Source data:
▶

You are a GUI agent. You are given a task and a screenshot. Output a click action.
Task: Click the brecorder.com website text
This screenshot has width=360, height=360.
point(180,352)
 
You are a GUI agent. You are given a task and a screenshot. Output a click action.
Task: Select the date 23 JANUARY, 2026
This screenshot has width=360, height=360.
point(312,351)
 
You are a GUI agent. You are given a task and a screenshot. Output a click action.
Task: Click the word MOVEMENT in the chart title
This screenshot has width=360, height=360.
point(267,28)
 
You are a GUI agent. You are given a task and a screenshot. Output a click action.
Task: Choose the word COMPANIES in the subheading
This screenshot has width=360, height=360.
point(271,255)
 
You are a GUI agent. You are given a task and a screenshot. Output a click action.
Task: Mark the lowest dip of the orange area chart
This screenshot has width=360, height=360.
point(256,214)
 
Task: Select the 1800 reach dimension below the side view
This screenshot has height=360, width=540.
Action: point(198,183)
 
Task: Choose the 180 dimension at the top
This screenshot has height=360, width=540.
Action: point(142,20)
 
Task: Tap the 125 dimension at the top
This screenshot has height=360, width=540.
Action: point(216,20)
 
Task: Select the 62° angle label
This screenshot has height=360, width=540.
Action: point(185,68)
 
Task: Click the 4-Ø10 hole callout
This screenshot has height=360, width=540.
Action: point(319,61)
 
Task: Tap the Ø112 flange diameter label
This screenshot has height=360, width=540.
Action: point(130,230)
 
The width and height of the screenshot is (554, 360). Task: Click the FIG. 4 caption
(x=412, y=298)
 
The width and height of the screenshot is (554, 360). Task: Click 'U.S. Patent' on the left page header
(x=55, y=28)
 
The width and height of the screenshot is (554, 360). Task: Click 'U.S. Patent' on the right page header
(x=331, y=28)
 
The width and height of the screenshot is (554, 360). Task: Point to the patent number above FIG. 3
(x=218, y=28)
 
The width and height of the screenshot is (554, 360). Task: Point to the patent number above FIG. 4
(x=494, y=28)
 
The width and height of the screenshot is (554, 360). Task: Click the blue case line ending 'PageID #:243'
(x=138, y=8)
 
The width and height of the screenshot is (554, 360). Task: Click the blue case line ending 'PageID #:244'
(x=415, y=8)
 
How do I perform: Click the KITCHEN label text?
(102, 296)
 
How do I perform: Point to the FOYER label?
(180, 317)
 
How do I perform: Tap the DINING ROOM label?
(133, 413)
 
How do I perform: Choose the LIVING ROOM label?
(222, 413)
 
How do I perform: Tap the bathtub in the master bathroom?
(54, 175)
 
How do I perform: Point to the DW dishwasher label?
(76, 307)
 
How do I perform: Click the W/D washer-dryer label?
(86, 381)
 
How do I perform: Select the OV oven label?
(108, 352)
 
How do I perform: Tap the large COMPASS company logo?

◀

TASK STATEMENT ->
Reproduce every line of the listing in the stretch from the line containing "Task: Tap the Ø112 flange diameter label" through the line containing "(x=331, y=28)", with both end lines included. Multiply only the click coordinates by 1.55, round them to whole numbers with halves going up, and leave every other number unchanged.

TASK RESULT ->
Task: Tap the Ø112 flange diameter label
This screenshot has height=360, width=540.
Action: point(202,357)
 
The width and height of the screenshot is (554, 360). Task: Click the FIG. 4 caption
(x=639, y=462)
 
The width and height of the screenshot is (554, 360). Task: Click 'U.S. Patent' on the left page header
(x=85, y=43)
 
The width and height of the screenshot is (554, 360). Task: Click 'U.S. Patent' on the right page header
(x=513, y=43)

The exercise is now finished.